Pouvez-vous nous dire en quelques mots les sujets prioritaires de recherche de la fondation ?
Notre soutien financier se décline selon trois modalités : les jeunes chercheurs, les programmes ayant bénéficié d’une évaluation scientifique positive – environ 20 % des projets reçus – et les appels d’offres thématiques. Actuellement, nous privilégions plusieurs sujets : les cancers rares, l’oncopédiatrie, les cancers du pancréas, les cancers du sujet âgé, et en termes de traitements, l’immunothérapie. J’ajouterai deux points d’attention majeurs : le premier concerne la facilitation du transfert de la recherche fondamentale vers des applications cliniques et le second l’anticipation des besoins.

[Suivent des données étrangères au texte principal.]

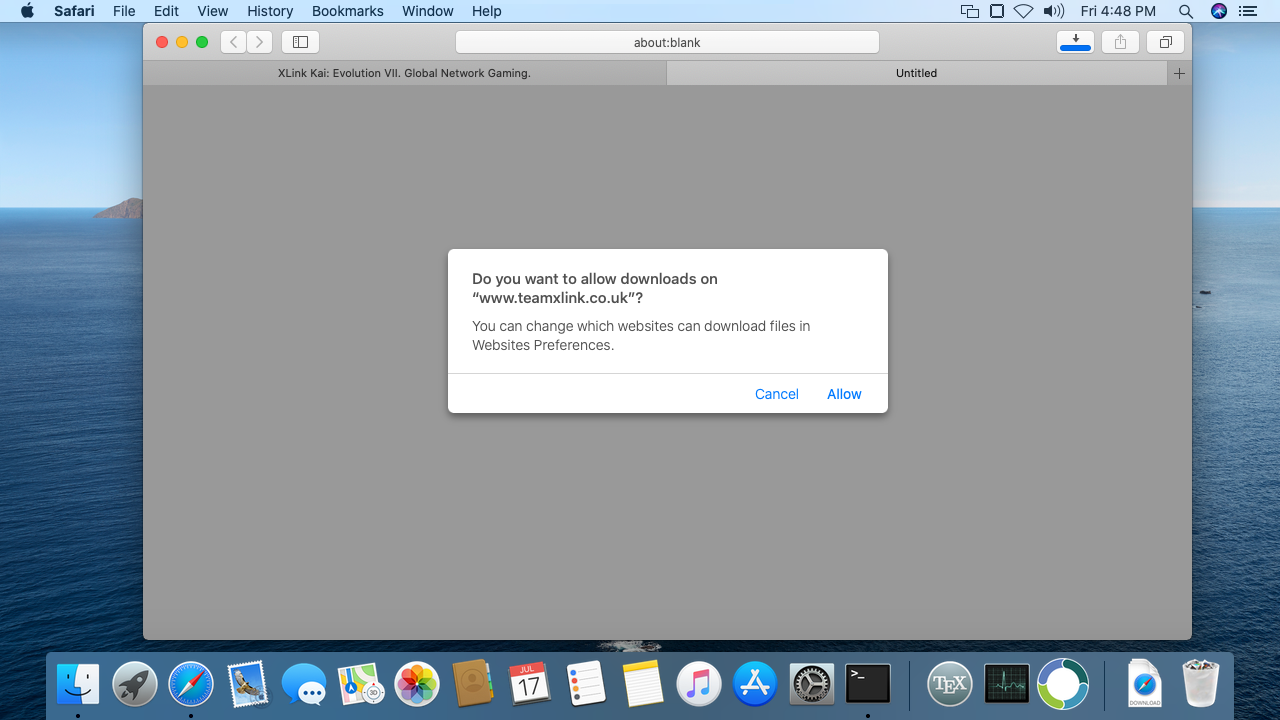Screen dimensions: 1280x720
Task: Click Allow in the downloads dialog
Action: click(x=843, y=394)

Une étude auprès des généralistes
« Plus de 90 % des médecins généralistes se sentent peu ou pas informés sur les avancées des cancers ». C’est ce qu’indique une étude de la Fondation Arc menée par Ipsos auprès de 40 omnipraticiens dans la région Auvergne Rhône-Alpes. Il ressort également un souhait de « plus d’échanges avec des spécialistes ». Dans leur relation avec leurs patients, tous les généralistes interrogés se déclarent moteurs dans la prévention contre le cancer, tant sur les recommandations de dépistage régulier que sur la consommation de tabac, l’exposition au soleil… Pourtant, 92 % ont estimé que le manque de temps limite leurs actions de prévention. Pour 95 % d’entre eux, la peur du diagnostic représente le principal frein au dépistage chez les patients.
(1) Disponibles sur Apple podcast/Spotify/Deezer/YouTube à partir du 15 février.